Press Release | PRESIDENT |
(Exclusively for the use of the media. Not an official document)
JL/P.I.S./591-e
The ICTY and the Truth and Reconciliation Commission in Bosnia and Herzegovina
Please find below the full text of President Claude Jorda’s speech made on 12 May 2001 in Sarajevo.
Mr. President, Ministers, Excellencies, Ladies and Gentlemen
It is a great honour for me to address you at this conference on the establishment of a truth and reconciliation commission for Bosnia and Herzegovina. I am extremely grateful to you for having invited me to participate and for having involved the International Tribunal in your work from the very outset. My presence here along with Mr. Gavin Ruxton, the representative of the Office of the Prosecutor, bears witness to the importance we attach to your initiative. The comments on your draft law which we recently sent to you are further proof of this.
I would first say that, as the President of the International Criminal Tribunal, it is not for me to comment on whether it is appropriate or politically legitimate to establish a commission of this sort. This is a national initiative and, as such, falls within your sovereign province. The initiative, however, cannot completely ignore the international context of which it forms a part, in particular, the Dayton Peace Accord signed in Paris on 14 December 1995 and United Nations Security Council resolution 827 establishing the International Tribunal which was passed in New York on 25 May 1993.
As President of the International Criminal Tribunal, I consider it my duty to ensure that this national initiative not run counter to the mission of the Tribunal and that it be consonant with the powers conferred on the Tribunal by the Security Council. I also believe it appropriate to reflect on a system for reconciliation which complements the work of the International Tribunal and which allows for a more effective contribution to the reconstruction of national unity without which democracy and deep-rooted lasting peace are impossible.

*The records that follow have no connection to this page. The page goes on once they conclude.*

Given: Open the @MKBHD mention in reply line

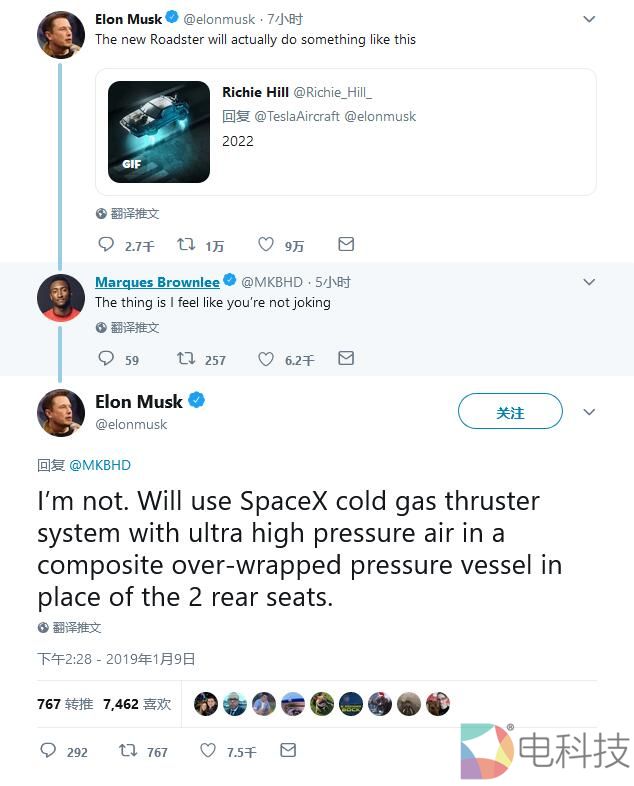Looking at the screenshot, I should click(100, 465).
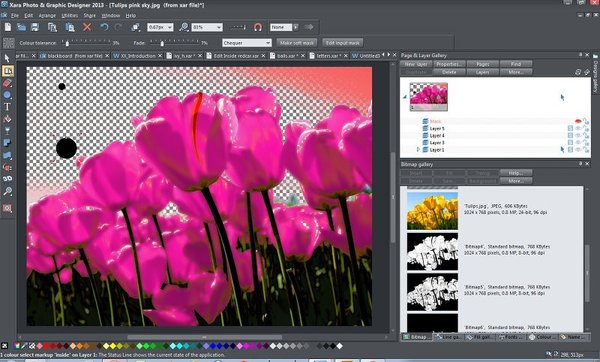Click the Colour tolerance slider handle
This screenshot has height=362, width=600.
(x=67, y=43)
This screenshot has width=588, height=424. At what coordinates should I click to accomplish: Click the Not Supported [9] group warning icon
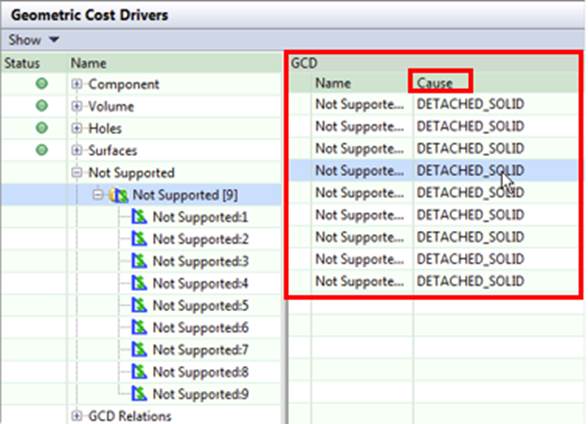coord(118,195)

In this spirit, I will begin by recalling briefly the objectives of the International Tribunal and, in particular, the limitations on its scope of action. This will allow me to review the functions which, in theory, should fall to the truth and reconciliation commission in order to supplement and, if necessary, to reinforce the International Tribunal in its mission of reconciliation. In light of these general considerations, I will then tell you more specifically what I think about the draft law which, although significant in terms of the progress it represents, appears to give the Commission powers similar to those of the International Tribunal and which, to my mind, overlap certain aspects of its mandate.
1) The work of the truth and reconciliation commission must be complementary to the work of the International Tribunal
Security Council resolution 827 confers on the International Tribunal the power to punish serious violations of international humanitarian law committed in the territory of the former Yugoslavia since 1991 so that it may contribute to restoring and maintaining the peace. Stated otherwise, its mission is to promote reconciliation through the prosecution, trial and punishment of those who perpetrated war crimes, crimes against humanity and genocide. By ensuring that people are held individually responsible for the crimes they committed, the International Tribunal must prevent entire groups – be they national, ethnic or religious – from being stigmatised and must ensure that others do not resort to acts of revenge in their search for justice. It must neutralise the major war criminals and preclude them from sustaining a climate of hatred and virulent nationalism which will inevitably lead to future wars. By hearing the voices of the victims in a solemn but public forum, it must assuage their suffering and help them to reintegrate into a society which has been reconciled. Finally, by establishing the legal truth on whose basis society can take shape, the International Tribunal must prevent all historical revisionism.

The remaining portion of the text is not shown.